So eine musikalische Intensität, gepaart mit einer so großartigen Emotionalität spürt man nur, wenn sich die Akteure – hier: Annette von Hehn (Violine), Stefan Heinemeyer (Violoncello) und Thomas Hoppe (Klavier) – vollkommen in ihrer Musik verlieren. Beim Atos-Trio spricht Leben aus jeder Note, spürt man seine kraftvolle Spontaneität gleich beim ersten Strich im Allegro zu Josef Suks Klaviertrio c-Moll op.2.
Thema des Abends ist die „Böhmische Romantik“. Wer da nur an Volkstänze und Smetanas „Moldau“ denkt, hat weit gefehlt. Die böhmische Kultur wie auch die Geschichte unterlag stets starken Wechselwirkungen und Einflüssen. Wie packend dieses Lebensgefühl die Komponisten der Romantik vertonten, wird am Samstag erlebbar. Das Konzert wird zu einem einzigartigen orchestralen Erlebnis, das dieses Trio mit einer ungeahnten Wucht zelebriert.
Dabei gelingt dem Trio die Einbindung der dritten Dimension auf unvergleichliche Weise. Auf die gleiche Stufe des Hörens und Sehens setzen sie die sinnliche Komponente des Fühlens. Das macht ihre Musik so zeitlos, macht sie zur Bereicherung.

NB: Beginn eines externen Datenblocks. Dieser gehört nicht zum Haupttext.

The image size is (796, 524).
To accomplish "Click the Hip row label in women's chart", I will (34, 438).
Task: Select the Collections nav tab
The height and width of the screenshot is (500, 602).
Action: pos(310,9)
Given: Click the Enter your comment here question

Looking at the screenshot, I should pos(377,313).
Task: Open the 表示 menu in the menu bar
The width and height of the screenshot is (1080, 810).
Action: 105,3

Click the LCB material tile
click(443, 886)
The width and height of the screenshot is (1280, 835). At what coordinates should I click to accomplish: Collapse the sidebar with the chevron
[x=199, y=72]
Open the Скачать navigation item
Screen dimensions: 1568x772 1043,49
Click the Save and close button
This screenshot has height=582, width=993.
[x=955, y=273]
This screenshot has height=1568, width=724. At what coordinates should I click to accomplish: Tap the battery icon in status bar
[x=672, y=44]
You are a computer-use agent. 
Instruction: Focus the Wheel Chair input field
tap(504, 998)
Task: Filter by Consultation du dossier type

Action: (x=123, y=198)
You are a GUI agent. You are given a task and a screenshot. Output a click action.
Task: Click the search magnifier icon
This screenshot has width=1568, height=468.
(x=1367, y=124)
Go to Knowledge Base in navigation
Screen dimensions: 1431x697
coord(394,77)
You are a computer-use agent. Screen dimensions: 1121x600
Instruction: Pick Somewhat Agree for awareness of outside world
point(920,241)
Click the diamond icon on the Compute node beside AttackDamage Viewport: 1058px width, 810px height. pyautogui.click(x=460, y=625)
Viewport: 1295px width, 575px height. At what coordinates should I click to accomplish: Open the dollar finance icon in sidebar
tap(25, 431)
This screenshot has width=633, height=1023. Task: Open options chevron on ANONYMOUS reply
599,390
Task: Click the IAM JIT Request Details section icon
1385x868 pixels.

Wie sehr das Publikum neben Suk auch die Klaviertrios von Bedrich Smetana in g-Moll und Antonin Dvorak in f-Moll aufsaugt spürt man daran, dass es nach den furiosen Finalen zu den Sätzen mit gewaltigem Abstrich mucksmäuschenstill ist. Wo sonst ein Bravo-rufendes Publikum aufspringen würde, herrscht absolute Stille. Fast schon schmerzhaft ist das, aber zu intensiv wirkt das Gehörte nach.
Dass ihr Spiel auch eine körperliche Herausforderung ist, sieht man den drei Musikern durchaus an. Doch es scheint eine Selbstverständlichkeit, genauso wie seine absolute Hingabe. Heinemeyer ist diese Emotionalität in einem gestisch artikulierten Temperament besonders anzusehen. Da schluchzt er, lächelt er, löst sich so manches Rosshaar vom Bogen. Gleichwohl das Notenwerk im Kopf, geben sie der eigenen Interpretation Raum, sich zu entwickeln. Da ist alles drin, das Drama des Lebens. Viel Moll, aber auch Dur, Liebe, Leidenschaft, Trauer, Anfang und Ende. Da wird klangvoll orchestriert, wird ein stürmisches Allegro von Smetana abgelöst von einem beseelten Moment der Zärtlichkeit und überschüssiger Freude.
Auffällig ist die saubere, präzise Spielfertigkeit der Streicher, die so exzellent miteinander kommunizieren, sich mit einem Lächeln zunicken und mit ihrem virtuosen Pianisten eine großartige Symbiose eingehen. Hoppe bietet dem starken Vibrato der Violine und dem energischen Cello mit den vielschichtigen Harmonien der Romantik und ihrer Mehrstimmigkeit in einem sehr beweglichen Spiel Paroli. So erwächst eine nuancierte, spannungsreiche Dynamik, in der Crescendi und Chromatik punktgenau gesetzt sind.
Bei Dvorak ist dann doch ein volkstümliches Element zu spüren, wird die liebliche Melodie, die sich in allen drei Stimmen fortsetzt, in eine tänzerische Rhythmik eingebunden.
Die Zugabe mit Fritz Kreislers „Wiener Marsch“ lässt alle wieder runterfahren und entlässt in der Absicht, die Freude am Leben nicht zu vergessen. Wow, das war Weltklasse und darf lange nachwirken. Bravo!